In your specific case, using the property of logs that $\ln(AB) = \ln(A) + \ln(B)$ will likely be helpful here.
A: Hint:
Remember that $\ln(A) - \ln(B) = \ln(A/B)$.  Further, $\ln(x^a) = a\ln(x)$.  Also, $1-x^2 = (1+x)(1-x)$ is helpful.
Can you solve it from here?
A: The limits of the form $\infty - \infty$ are indeterminate. For example


*

*$\lim_{x \to \infty} x - x = 0$,

*$\lim_{x \to \infty} x^2 - x = \infty$,

*$\lim_{x \to \infty} x - x^2 = -\infty$.

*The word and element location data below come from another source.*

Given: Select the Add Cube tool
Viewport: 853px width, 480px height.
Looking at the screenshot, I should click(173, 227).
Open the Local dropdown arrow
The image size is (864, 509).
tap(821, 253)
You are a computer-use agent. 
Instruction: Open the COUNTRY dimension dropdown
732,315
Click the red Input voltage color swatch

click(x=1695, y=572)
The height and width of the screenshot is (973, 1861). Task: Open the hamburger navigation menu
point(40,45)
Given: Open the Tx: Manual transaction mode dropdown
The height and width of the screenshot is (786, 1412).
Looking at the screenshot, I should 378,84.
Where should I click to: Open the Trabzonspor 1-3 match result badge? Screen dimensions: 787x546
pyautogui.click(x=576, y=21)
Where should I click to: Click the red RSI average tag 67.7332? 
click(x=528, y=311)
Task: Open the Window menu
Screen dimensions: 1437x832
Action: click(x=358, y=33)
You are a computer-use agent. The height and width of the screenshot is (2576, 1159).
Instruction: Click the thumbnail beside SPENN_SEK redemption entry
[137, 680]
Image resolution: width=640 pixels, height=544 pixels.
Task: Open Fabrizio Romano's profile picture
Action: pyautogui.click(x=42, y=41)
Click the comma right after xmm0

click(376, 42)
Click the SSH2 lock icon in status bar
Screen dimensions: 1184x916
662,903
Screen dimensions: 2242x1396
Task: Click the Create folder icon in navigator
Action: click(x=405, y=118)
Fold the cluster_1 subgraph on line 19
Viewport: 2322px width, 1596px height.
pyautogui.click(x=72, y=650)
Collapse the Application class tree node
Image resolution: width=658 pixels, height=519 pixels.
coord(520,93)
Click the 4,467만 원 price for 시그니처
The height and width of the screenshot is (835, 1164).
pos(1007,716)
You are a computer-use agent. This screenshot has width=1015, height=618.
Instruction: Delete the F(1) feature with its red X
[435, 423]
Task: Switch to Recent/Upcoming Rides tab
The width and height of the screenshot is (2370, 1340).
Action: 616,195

In your particular case, observe that


*

*$1 - x^2 = 1^2 - x^2 = (1-x)(1+x)$,

*$\log x - \log y = \log \frac{x}{y}$.


I hope this helps $\ddot\smile$
A: Since $1-x^2 = (1-x)(1+x)$ we have, 
$$\lim_{x\to 1^{-}}\left[
\ln\left(1-x \over 1 + x\right) - \ln\left(1 - x^{2}\right)\right] =\left[\ln\left(1-x \right)-\ln\left( 1 + x\right)\right] - \left[\ln\left(1 +x\right)+\ln\left(1 - x\right)\right] = -2\ln\left(1 +x\right)$$
Thus, $$\lim_{x\to 1^{-}}\left[
\ln\left(1-x \over 1 + x\right) - \ln\left(1 - x^{2}\right)\right] = -2\lim_{x\to 1^{-}}\ln\left(1 +x\right) = -2\ln 2= -\ln 4.$$